Knowledge Distillation for High Dimensional Search Index

Authors: Zepu Lu, Jin Chen, Defu Lian, ZAIXI ZHANG, Yong Ge, Enhong Chen

NeurIPS 2023 | Conference PDF | Archive PDF | Plain Text | LLM Run Details

Reproducibility Variable Result LLM Response
Research Type Experimental Experiment results demonstrate that KDindex outperforms existing learnable quantization-based indexes and is 40 lighter than the state-of-the-art non-exhaustive methods while achieving comparable recall quality.
Researcher Affiliation Academia 1School of Computer Science and Technology, University of Science and Technology of China 2State Key Laboratory of Cognitive Intelligence, Hefei, Anhui, China 3University of Electronic Science and Technology of China 4University of Arizona
Pseudocode Yes Algorithm 1: Posting List Balance
Open Source Code No The paper does not include an unambiguous statement that the authors' own source code for the described methodology is being released, nor does it provide a direct link to a code repository for KDindex.

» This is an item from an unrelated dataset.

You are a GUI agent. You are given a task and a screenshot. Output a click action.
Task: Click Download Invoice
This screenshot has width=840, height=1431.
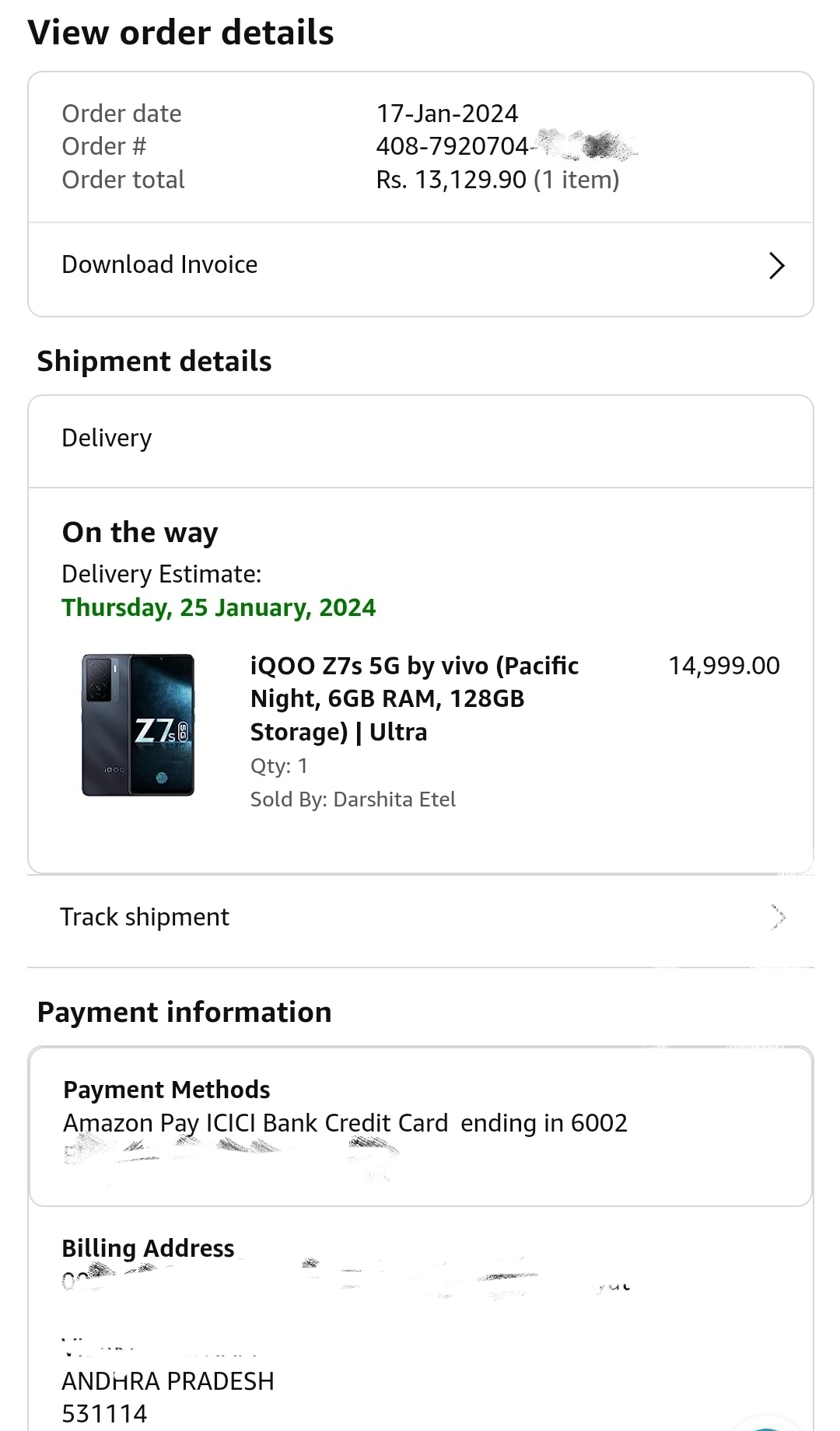(x=159, y=264)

Open Datasets Yes Four large-scale retrieval benchmarks, including SIFT1M, GIST1M from ANN datasets [2], MS MARCO Doc and MS MARCO Passage from the TREC 2019 Deep Learning Track [9], are used to validate the effectiveness of the proposed KDindex.
Dataset Splits Yes Document Retrieval consists of 3.2M documents, 0.36M training queries, and 5K development queries. Passage Retrieval has a corpus of 8.8M passages, 0.8M training queries, and 0.1M development queries.

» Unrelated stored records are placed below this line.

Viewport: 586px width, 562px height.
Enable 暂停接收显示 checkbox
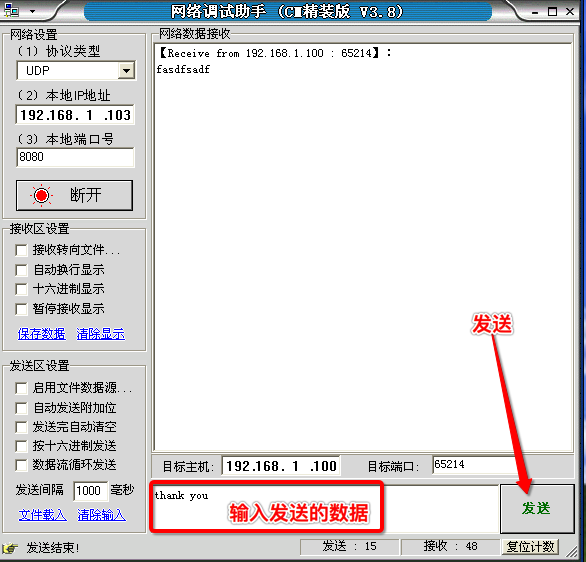click(21, 309)
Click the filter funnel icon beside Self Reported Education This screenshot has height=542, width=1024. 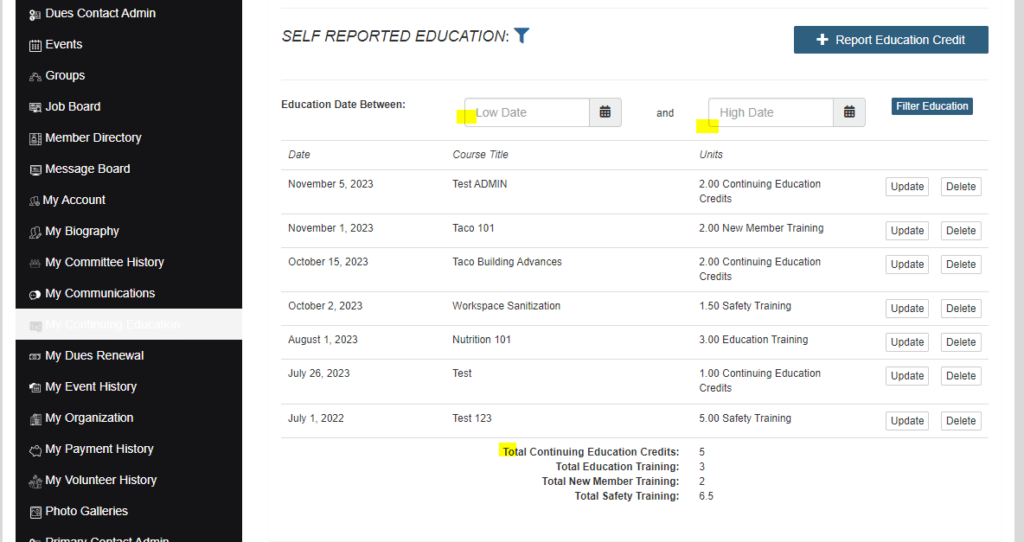522,36
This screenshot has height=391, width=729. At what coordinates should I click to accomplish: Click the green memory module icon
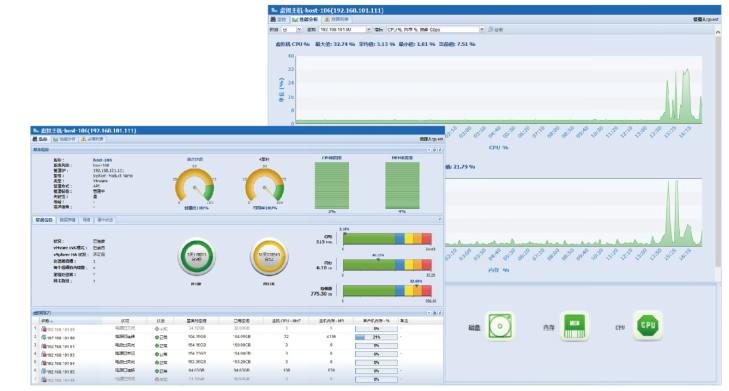(574, 325)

Hardware Specification No The paper does not provide specific hardware details such as GPU/CPU models, memory specifications, or detailed cloud/cluster resource configurations used for running the experiments.
Software Dependencies No The paper mentions 'The baselines are implemented based on the Faiss ANNS library [26]' but does not provide specific version numbers for Faiss or any other software dependencies, which are necessary for reproducible descriptions.
Experiment Setup Yes Each vector is quantized by B = 8 codebooks, each of which contains W = 256 codewords by default. The centroids are trained with a learning rate of 0.01 and optimized by the Adam [28] optimizer. The batch size is set to 64.